Job item
Change "Find the location of a particular element" to "Find where a particular element is" everywhere it occurs in the items below, and leave all other text untouched.

======== Dataset excerpts ========

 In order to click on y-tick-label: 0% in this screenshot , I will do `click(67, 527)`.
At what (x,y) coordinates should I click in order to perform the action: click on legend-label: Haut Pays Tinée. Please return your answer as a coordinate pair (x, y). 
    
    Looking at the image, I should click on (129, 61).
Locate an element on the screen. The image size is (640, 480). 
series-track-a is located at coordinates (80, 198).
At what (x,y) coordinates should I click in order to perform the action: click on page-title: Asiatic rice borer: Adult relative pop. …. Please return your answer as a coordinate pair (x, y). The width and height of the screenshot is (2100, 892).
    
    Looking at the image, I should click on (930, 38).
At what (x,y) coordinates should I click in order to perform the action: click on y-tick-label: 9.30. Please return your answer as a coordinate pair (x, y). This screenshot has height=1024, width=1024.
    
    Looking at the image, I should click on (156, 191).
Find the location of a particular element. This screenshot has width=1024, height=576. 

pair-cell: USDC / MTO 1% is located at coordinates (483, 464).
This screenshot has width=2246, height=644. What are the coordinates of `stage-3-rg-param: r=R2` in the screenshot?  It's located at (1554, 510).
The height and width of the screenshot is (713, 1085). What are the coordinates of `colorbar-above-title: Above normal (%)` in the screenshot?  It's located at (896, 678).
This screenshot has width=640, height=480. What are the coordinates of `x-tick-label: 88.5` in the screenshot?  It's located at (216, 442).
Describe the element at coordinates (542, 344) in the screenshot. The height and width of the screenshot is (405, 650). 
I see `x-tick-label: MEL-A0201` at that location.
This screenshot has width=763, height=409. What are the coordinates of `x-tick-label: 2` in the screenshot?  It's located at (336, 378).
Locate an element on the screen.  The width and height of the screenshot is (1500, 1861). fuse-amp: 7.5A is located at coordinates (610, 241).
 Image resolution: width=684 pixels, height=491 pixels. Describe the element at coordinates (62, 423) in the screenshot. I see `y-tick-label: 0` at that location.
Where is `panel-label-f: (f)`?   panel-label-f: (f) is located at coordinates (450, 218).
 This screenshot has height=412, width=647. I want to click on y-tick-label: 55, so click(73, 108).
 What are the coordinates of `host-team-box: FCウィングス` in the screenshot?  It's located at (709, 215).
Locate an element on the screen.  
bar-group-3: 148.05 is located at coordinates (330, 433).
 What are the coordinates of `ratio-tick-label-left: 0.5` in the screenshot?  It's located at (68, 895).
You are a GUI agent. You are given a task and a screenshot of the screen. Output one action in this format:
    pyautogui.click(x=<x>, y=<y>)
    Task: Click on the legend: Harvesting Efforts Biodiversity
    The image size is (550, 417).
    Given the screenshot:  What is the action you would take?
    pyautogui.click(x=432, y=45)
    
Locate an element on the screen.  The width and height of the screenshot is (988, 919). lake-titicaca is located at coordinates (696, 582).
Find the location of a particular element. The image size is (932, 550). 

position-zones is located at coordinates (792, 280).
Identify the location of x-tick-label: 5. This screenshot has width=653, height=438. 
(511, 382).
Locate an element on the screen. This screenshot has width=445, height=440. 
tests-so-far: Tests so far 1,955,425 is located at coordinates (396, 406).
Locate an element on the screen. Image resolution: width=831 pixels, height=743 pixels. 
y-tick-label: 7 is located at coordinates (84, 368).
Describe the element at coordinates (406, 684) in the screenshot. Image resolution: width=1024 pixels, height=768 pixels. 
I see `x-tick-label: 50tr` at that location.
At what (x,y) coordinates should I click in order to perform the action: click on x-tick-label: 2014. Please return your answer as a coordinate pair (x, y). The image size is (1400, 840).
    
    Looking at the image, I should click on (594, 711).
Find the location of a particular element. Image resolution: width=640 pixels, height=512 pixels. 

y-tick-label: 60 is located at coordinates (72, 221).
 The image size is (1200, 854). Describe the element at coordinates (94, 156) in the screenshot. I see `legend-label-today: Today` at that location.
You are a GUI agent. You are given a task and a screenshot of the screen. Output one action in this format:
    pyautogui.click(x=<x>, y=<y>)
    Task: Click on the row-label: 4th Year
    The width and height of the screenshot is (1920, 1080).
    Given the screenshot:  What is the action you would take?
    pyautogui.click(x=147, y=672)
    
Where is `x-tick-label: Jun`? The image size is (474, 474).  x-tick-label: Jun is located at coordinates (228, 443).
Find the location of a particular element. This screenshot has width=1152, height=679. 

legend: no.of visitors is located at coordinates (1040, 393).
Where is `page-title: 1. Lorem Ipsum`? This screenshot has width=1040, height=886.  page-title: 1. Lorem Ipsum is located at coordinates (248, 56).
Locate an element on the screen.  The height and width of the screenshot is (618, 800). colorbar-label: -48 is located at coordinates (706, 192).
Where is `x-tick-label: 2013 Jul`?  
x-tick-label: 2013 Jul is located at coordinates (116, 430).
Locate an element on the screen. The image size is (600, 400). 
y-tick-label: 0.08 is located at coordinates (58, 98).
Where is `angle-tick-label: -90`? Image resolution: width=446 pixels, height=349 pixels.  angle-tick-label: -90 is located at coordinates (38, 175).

========

Result of the exercise
 In order to click on y-tick-label: 0% in this screenshot , I will do `click(67, 527)`.
At what (x,y) coordinates should I click in order to perform the action: click on legend-label: Haut Pays Tinée. Please return your answer as a coordinate pair (x, y). 
    
    Looking at the image, I should click on (129, 61).
Locate an element on the screen. The image size is (640, 480). 
series-track-a is located at coordinates (80, 198).
At what (x,y) coordinates should I click in order to perform the action: click on page-title: Asiatic rice borer: Adult relative pop. …. Please return your answer as a coordinate pair (x, y). The width and height of the screenshot is (2100, 892).
    
    Looking at the image, I should click on (930, 38).
At what (x,y) coordinates should I click in order to perform the action: click on y-tick-label: 9.30. Please return your answer as a coordinate pair (x, y). This screenshot has height=1024, width=1024.
    
    Looking at the image, I should click on (156, 191).
Find where a particular element is. This screenshot has width=1024, height=576. 

pair-cell: USDC / MTO 1% is located at coordinates (483, 464).
This screenshot has width=2246, height=644. What are the coordinates of `stage-3-rg-param: r=R2` in the screenshot?  It's located at (1554, 510).
The height and width of the screenshot is (713, 1085). What are the coordinates of `colorbar-above-title: Above normal (%)` in the screenshot?  It's located at (896, 678).
This screenshot has width=640, height=480. What are the coordinates of `x-tick-label: 88.5` in the screenshot?  It's located at (216, 442).
Describe the element at coordinates (542, 344) in the screenshot. The height and width of the screenshot is (405, 650). 
I see `x-tick-label: MEL-A0201` at that location.
This screenshot has width=763, height=409. What are the coordinates of `x-tick-label: 2` in the screenshot?  It's located at (336, 378).
Locate an element on the screen.  The width and height of the screenshot is (1500, 1861). fuse-amp: 7.5A is located at coordinates (610, 241).
 Image resolution: width=684 pixels, height=491 pixels. Describe the element at coordinates (62, 423) in the screenshot. I see `y-tick-label: 0` at that location.
Where is `panel-label-f: (f)`?   panel-label-f: (f) is located at coordinates (450, 218).
 This screenshot has height=412, width=647. I want to click on y-tick-label: 55, so click(73, 108).
 What are the coordinates of `host-team-box: FCウィングス` in the screenshot?  It's located at (709, 215).
Locate an element on the screen.  
bar-group-3: 148.05 is located at coordinates (330, 433).
 What are the coordinates of `ratio-tick-label-left: 0.5` in the screenshot?  It's located at (68, 895).
You are a GUI agent. You are given a task and a screenshot of the screen. Output one action in this format:
    pyautogui.click(x=<x>, y=<y>)
    Task: Click on the legend: Harvesting Efforts Biodiversity
    The image size is (550, 417).
    Given the screenshot:  What is the action you would take?
    pyautogui.click(x=432, y=45)
    
Locate an element on the screen.  The width and height of the screenshot is (988, 919). lake-titicaca is located at coordinates (696, 582).
Find where a particular element is. The image size is (932, 550). 

position-zones is located at coordinates (792, 280).
Identify the location of x-tick-label: 5. This screenshot has width=653, height=438. 
(511, 382).
Locate an element on the screen. This screenshot has width=445, height=440. 
tests-so-far: Tests so far 1,955,425 is located at coordinates (396, 406).
Locate an element on the screen. Image resolution: width=831 pixels, height=743 pixels. 
y-tick-label: 7 is located at coordinates (84, 368).
Describe the element at coordinates (406, 684) in the screenshot. Image resolution: width=1024 pixels, height=768 pixels. 
I see `x-tick-label: 50tr` at that location.
At what (x,y) coordinates should I click in order to perform the action: click on x-tick-label: 2014. Please return your answer as a coordinate pair (x, y). The image size is (1400, 840).
    
    Looking at the image, I should click on (594, 711).
Find where a particular element is. Image resolution: width=640 pixels, height=512 pixels. 

y-tick-label: 60 is located at coordinates (72, 221).
 The image size is (1200, 854). Describe the element at coordinates (94, 156) in the screenshot. I see `legend-label-today: Today` at that location.
You are a GUI agent. You are given a task and a screenshot of the screen. Output one action in this format:
    pyautogui.click(x=<x>, y=<y>)
    Task: Click on the row-label: 4th Year
    The width and height of the screenshot is (1920, 1080).
    Given the screenshot:  What is the action you would take?
    pyautogui.click(x=147, y=672)
    
Where is `x-tick-label: Jun`? The image size is (474, 474).  x-tick-label: Jun is located at coordinates (228, 443).
Find where a particular element is. This screenshot has width=1152, height=679. 

legend: no.of visitors is located at coordinates (1040, 393).
Where is `page-title: 1. Lorem Ipsum`? This screenshot has width=1040, height=886.  page-title: 1. Lorem Ipsum is located at coordinates (248, 56).
Locate an element on the screen.  The height and width of the screenshot is (618, 800). colorbar-label: -48 is located at coordinates (706, 192).
Where is `x-tick-label: 2013 Jul`?  
x-tick-label: 2013 Jul is located at coordinates (116, 430).
Locate an element on the screen. The image size is (600, 400). 
y-tick-label: 0.08 is located at coordinates (58, 98).
Where is `angle-tick-label: -90`? Image resolution: width=446 pixels, height=349 pixels.  angle-tick-label: -90 is located at coordinates (38, 175).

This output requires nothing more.